Look through the records and copy each line with the string "width" in it.

● DATA RECORDS:
== == ==

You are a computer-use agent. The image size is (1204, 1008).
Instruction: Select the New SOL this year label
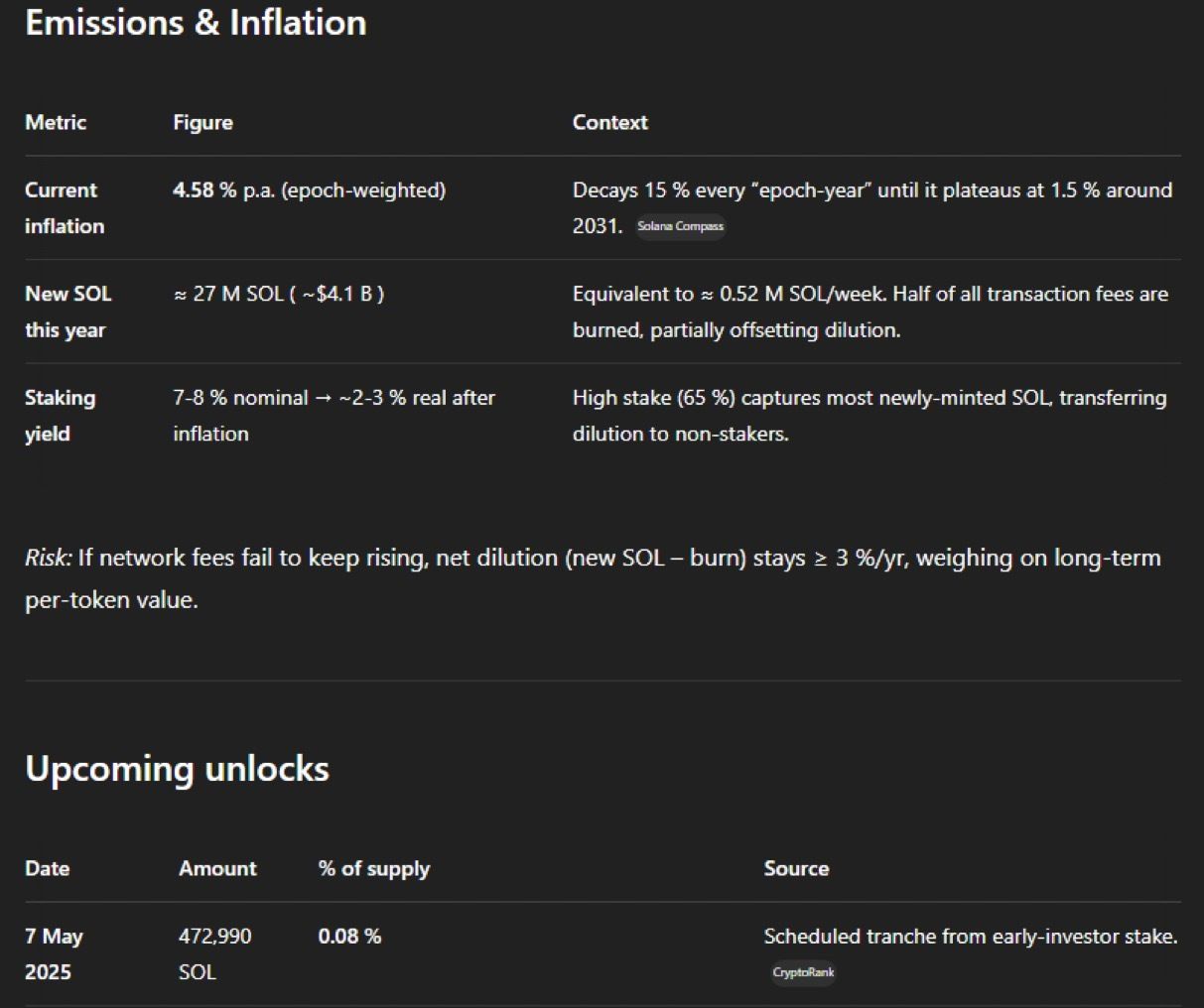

== == ==

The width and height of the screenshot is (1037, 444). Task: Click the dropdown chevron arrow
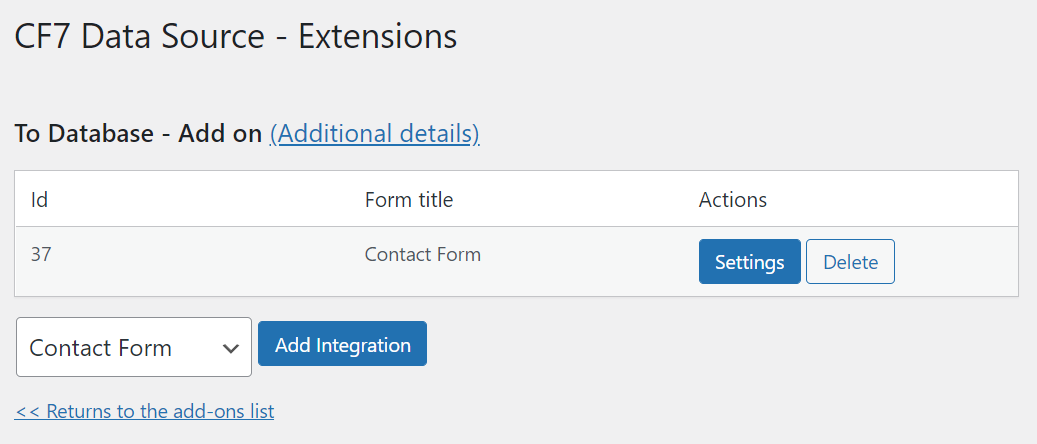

== == ==

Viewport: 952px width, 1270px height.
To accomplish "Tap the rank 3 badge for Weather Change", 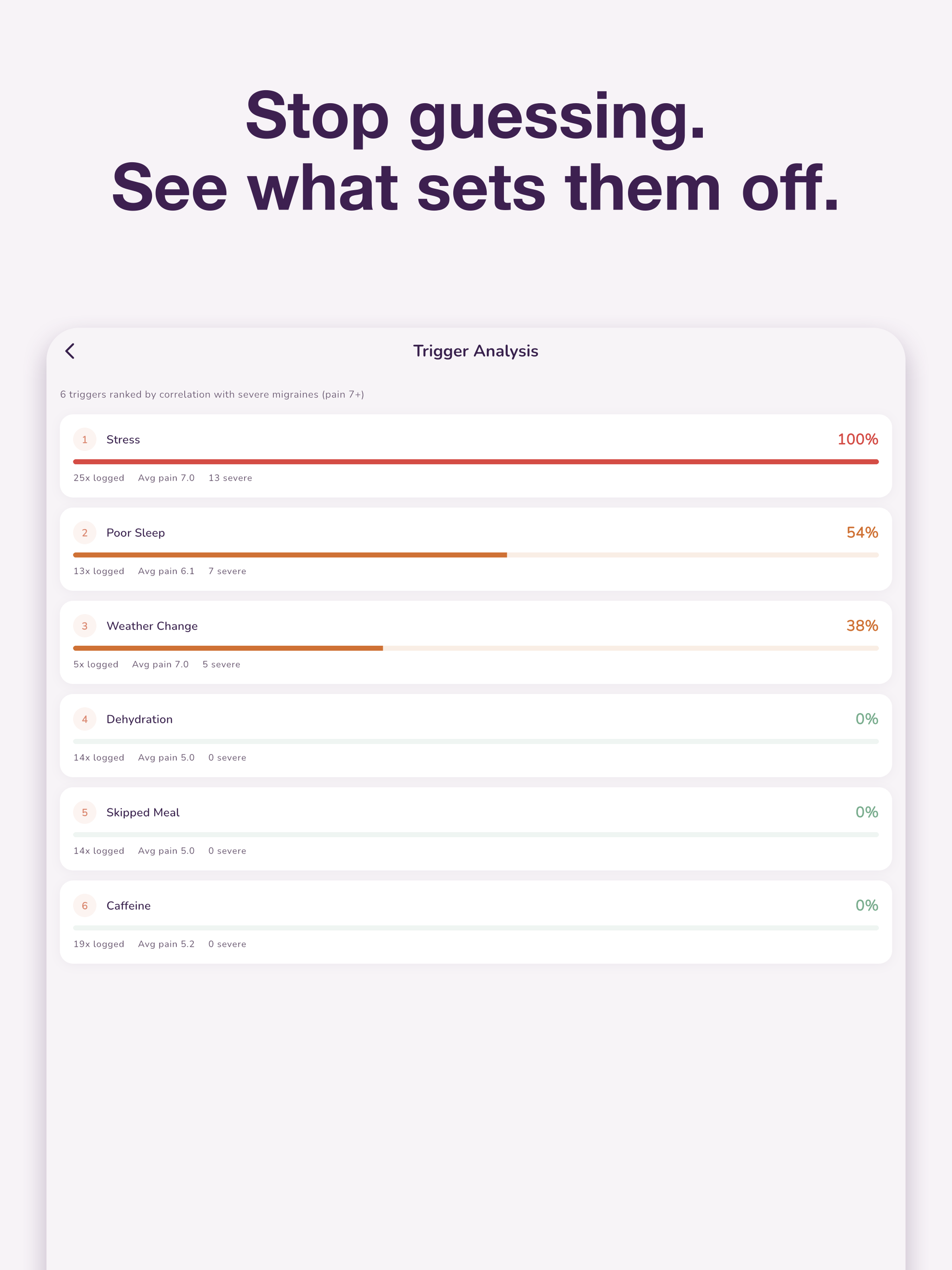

== == ==

● EXERCISE OUTPUT:
The width and height of the screenshot is (1037, 444). Task: Click the dropdown chevron arrow
Viewport: 952px width, 1270px height.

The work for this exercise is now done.